Fin de vie : 80% des Français n’ont pas accès aux soins palliatifs

Dans un rapport de 71 pages rendu public hier, et après deux ans de travaux, le Comité consultatif national d'éthique (CCNE) dresse un état des lieux de la question de la fin de la vie en France, et établit une synthèse de plusieurs années de débat sur le sujet.

Comme l'écrit La Croix (page 8), le CCNE fait cet "accablant" constat que 80% des Français n'ont pas accès à un droit "théoriquement garanti depuis quinze ans par la loi, mais qui n'est pas mis en pratique" : "Celui d'être pris en charge en soins palliatifs." En effet, selon la loi de 1999, toute personne malade dont l'état le requiert a le droit d'accéder à des soins palliatifs visant à soulager sa douleur, à apaiser sa souffrance psychique, comme à sauvegarder sa dignité.

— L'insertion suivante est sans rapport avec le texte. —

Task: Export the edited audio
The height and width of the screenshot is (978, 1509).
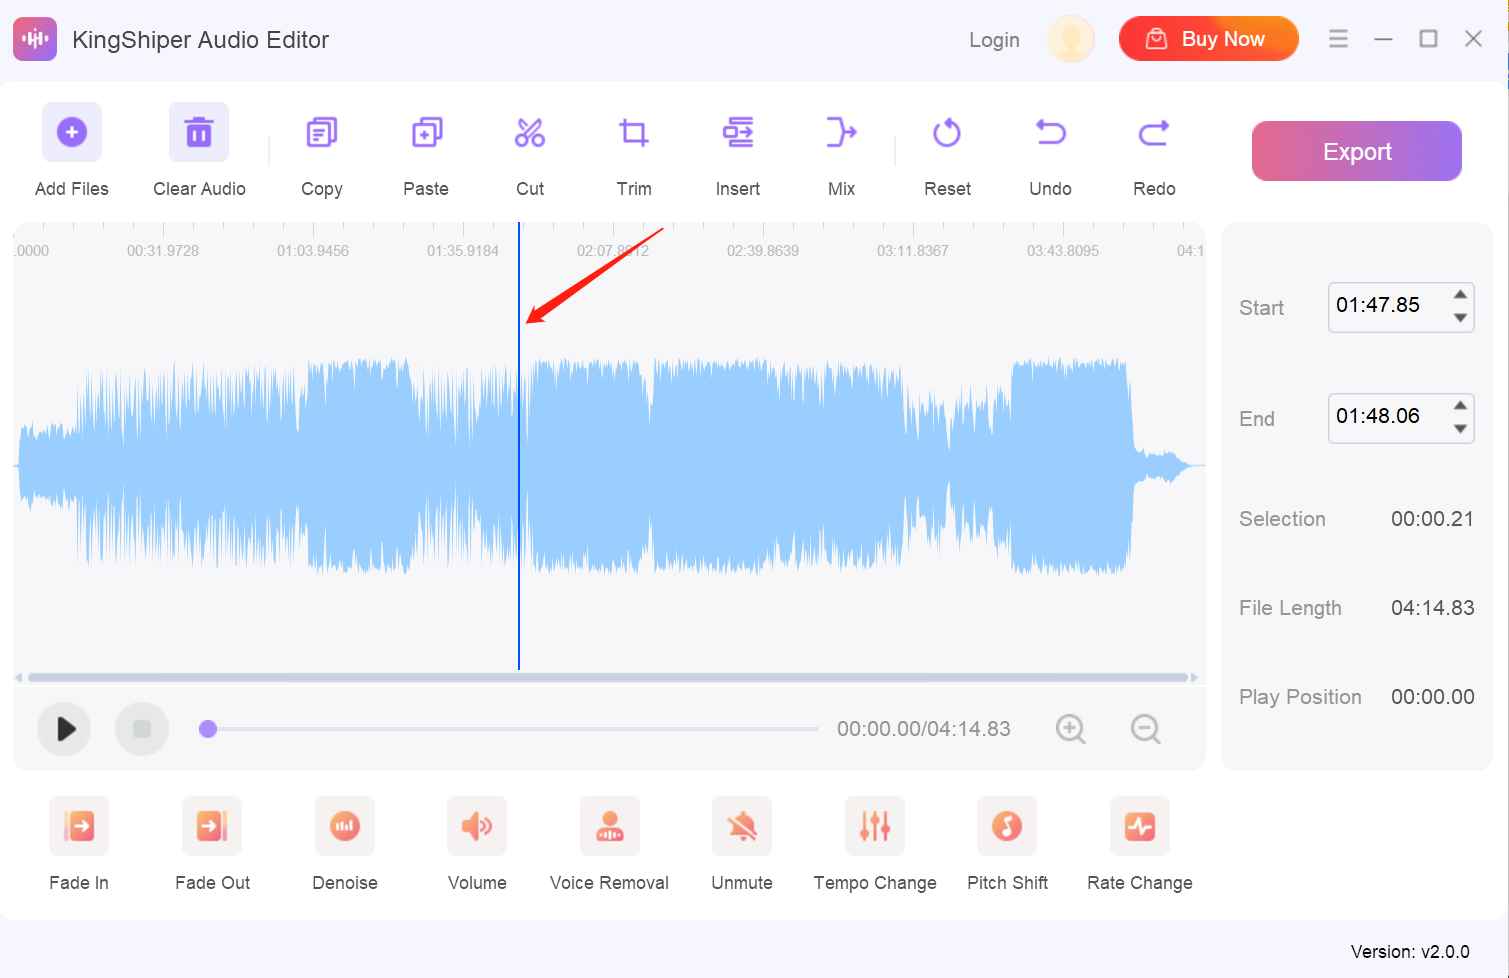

Dans les faits, remarque le président du CCNE, Jean-Claude Ameisen, il en est tout autrement car la fin de vie est plutôt synonyme d'"abandon". Selon lui, notre système de soins est incapable de "construire des parcours de soins continus et anticipés, entre une prise en charge curative (qui espère soigner) et palliative (qui soulage)". Les manques de moyens, de formation du personnel et d'information des citoyens en sont les principaux responsables, rapporte le quotidien.

Pour ne citer qu'un exemple, comme le rapporte Le Figaro (page 9), l'accompagnement des personnes âgées est particulièrement "défectueux", tant et si bien que 13.000 personnes de plus de 75 ans décèdent chaque année aux urgences. Les soins palliatifs ne devraient donc pas être réservés aux dernières semaines de vie mais être mis en œuvre plus tôt, insistent les sages.

Au cœur du débat sur la fin de vie se posent naturellement la question de la légalisation de l'euthanasie et celle du suicide assisté. Sur l'autorisation de ces pratiques, observe le président du CCNE, nombreuses et profondes sont les divergences et les "clivages sémantiques". En effet, s'interroge La Croix, qu'est-ce qui différencie l'euthanasie du suicide assisté : "Le produit administré ? Son mode d'administration ? La présence ou non d'un médecin ?"…

"Pouvoir bénéficier d'une sédation lorsque l'on a décidé d'arrêter les traitements est une demande partagée par les Français qui souhaitent que l'on écoute et respecte leur volonté, quoiqu'ils ne soient que 2% à rédiger des directives anticipées, non contraignantes pour les médecins", souligne Le Parisien/Au­jourd'hui (page 12). Reste que l'injection d'un produit plongeant le patient dans un sommeil profond jusqu'à son décès est un procédé qui suscite aussi des craintes et soulève des interrogations. Notamment, écrit Le Figaro : "Comment ce droit à être endormi sera-t-il appliqué", et "S'agit-il d'accompagner la personne jusqu'à sa mort ou d'accélérer son décès ?".